The province’s previous government under former Premier Rachel Notley announced the curtailment program in December after export pipelines filled to capacity and local oil prices collapsed. The 3.56 million barrel a day limit set by the government for January was equivalent to a 325,000 barrel a day cut for the province’s largest producers.

Prices surged so much after the announcement that it became unworkable to ship crude by rail. After a brief decline, inventories began to rise again and reached a record at the end of April, according to Genscape.

The government has been relaxing the production limits since January.

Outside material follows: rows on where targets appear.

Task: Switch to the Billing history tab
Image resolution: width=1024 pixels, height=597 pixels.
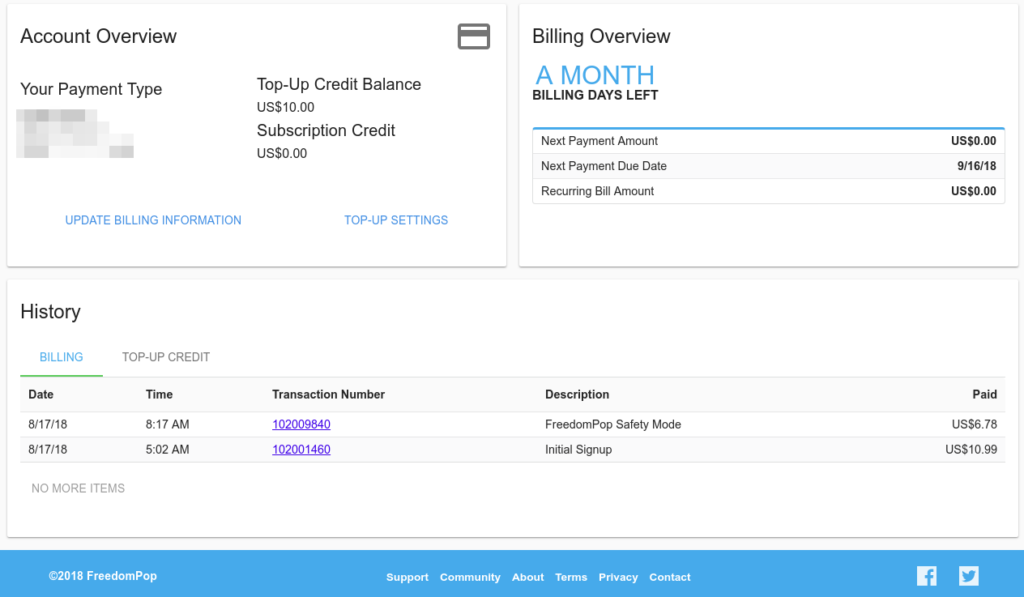Action: tap(61, 357)
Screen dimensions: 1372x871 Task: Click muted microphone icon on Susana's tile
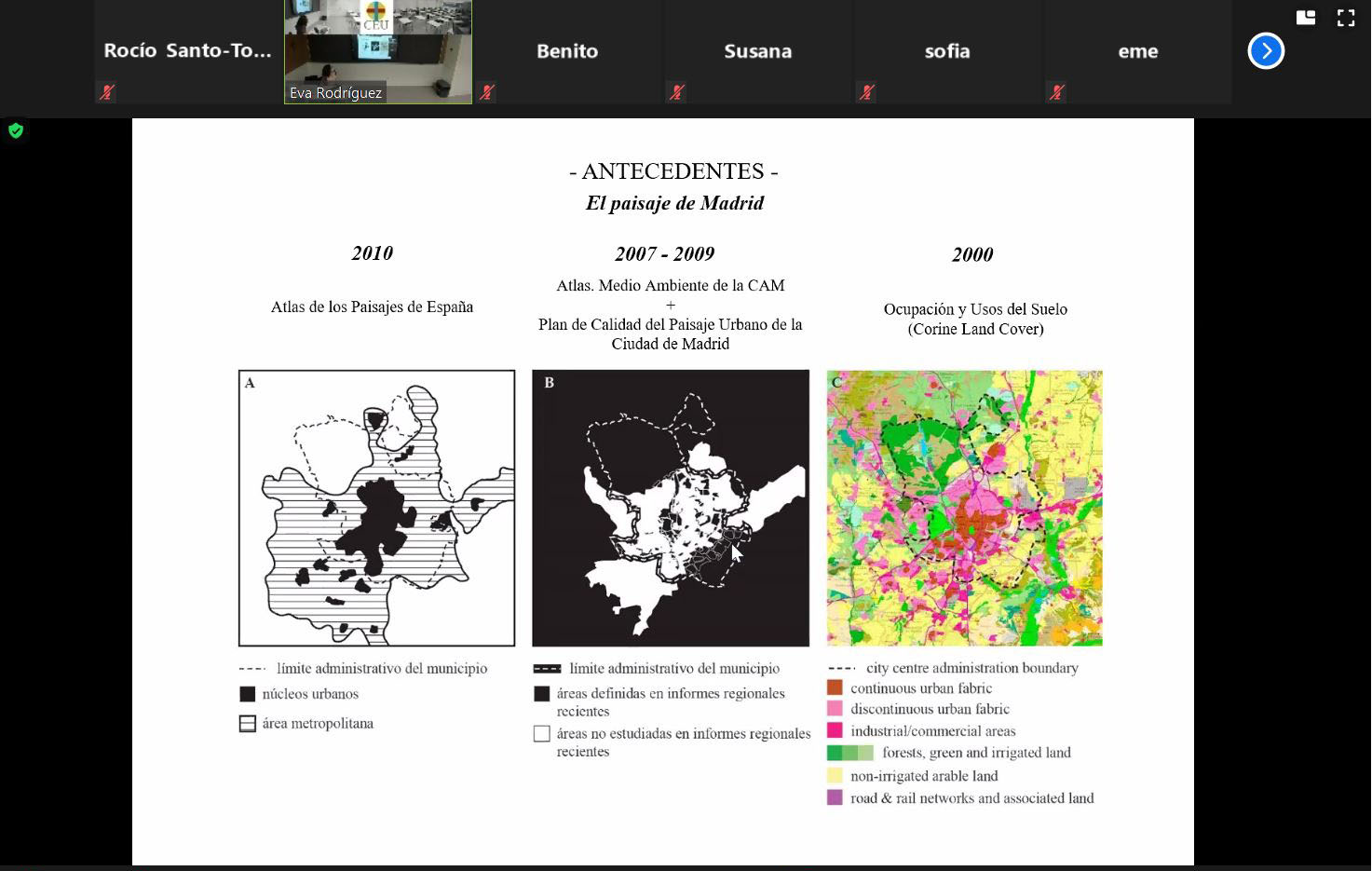click(677, 92)
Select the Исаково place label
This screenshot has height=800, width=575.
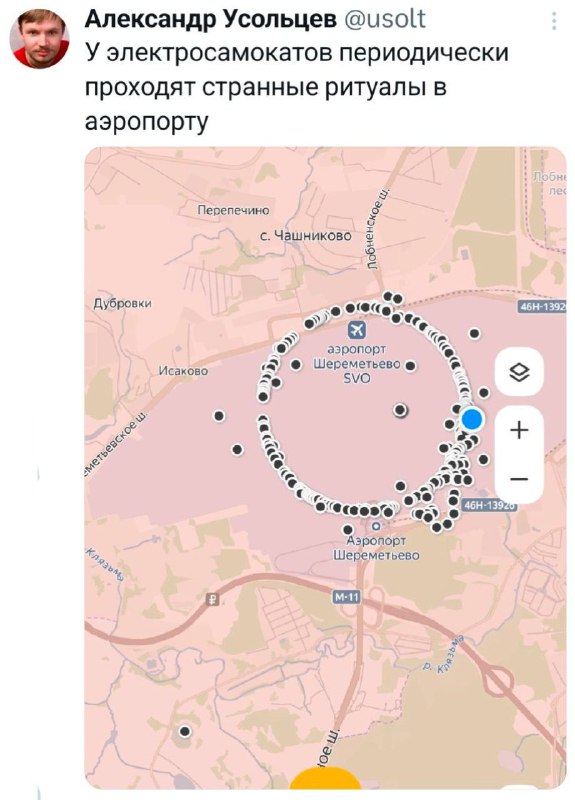tap(184, 371)
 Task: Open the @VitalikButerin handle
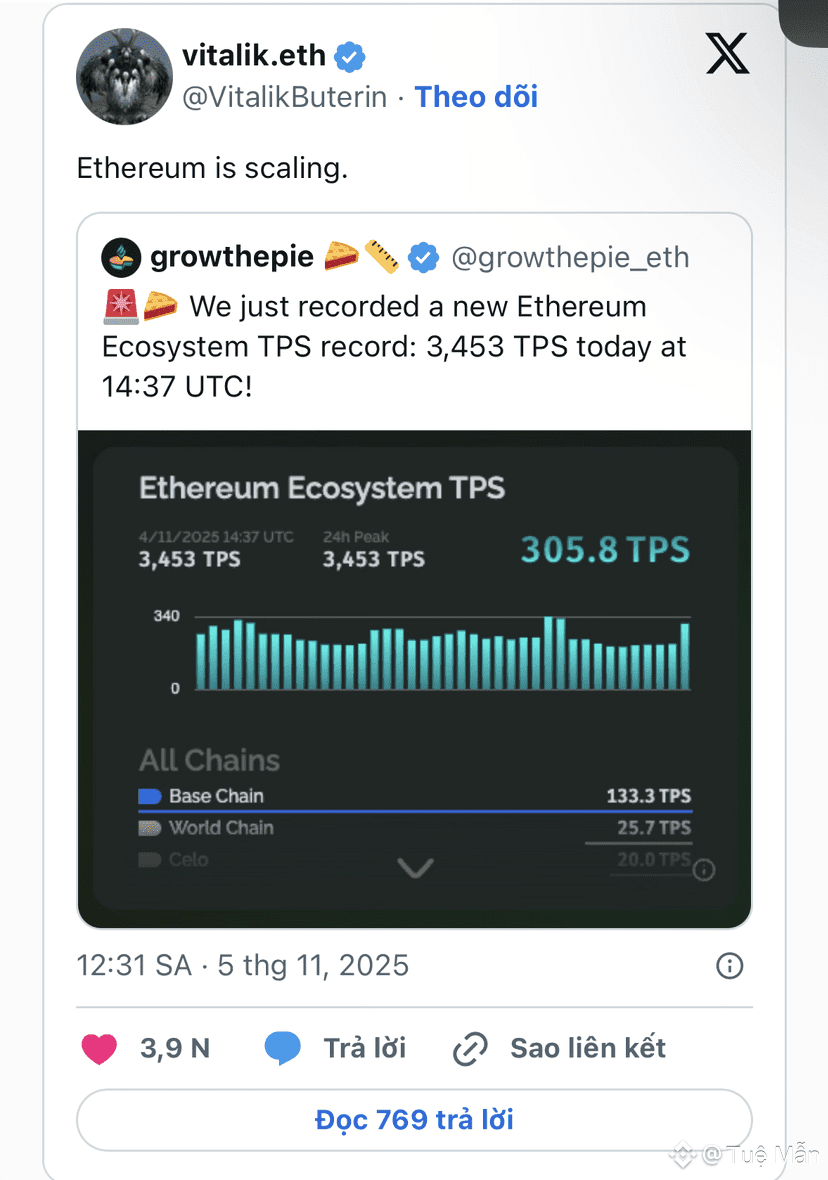click(284, 97)

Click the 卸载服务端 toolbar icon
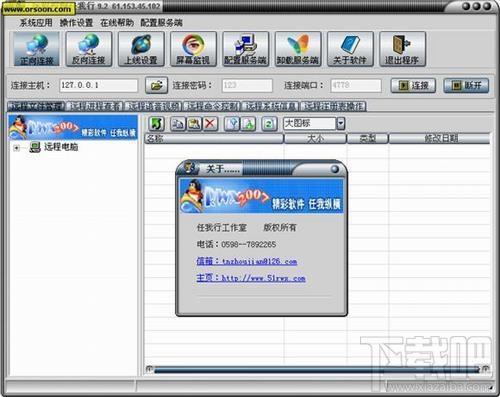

As output increased, Western Canadian Select’s discount to New York futures widened from about $8 a barrel in early April to US$17 a barrel at the end of May, before narrowing to over $14 after wildfires prompted the shutdown of some heavy oil production.

Heavy Canadian crude’s discount to West Texas Intermediate is set widen to greater than $20 a barrel through the second half of the year and into 2020 as the curtailments are relaxed, Rory Johnston, commodity economist at Scotiabank, said in a video presentation last month. That discount would still provide enough incentive for crude-by-rail shipments.

To be sure, some oil sands production that was down for maintenance started to come back online in May so the widening discount for Canadian heavy crude isn’t surprising and “it’s hard to gauge” success off one month, Birn said. Inventories are still too high making for a “very fragile market,” he said. Production limits will have to continue to be raised as rail ramps up.

“The test is really going to be in the fall,” he said. “Is the rail capacity going to be in the market?”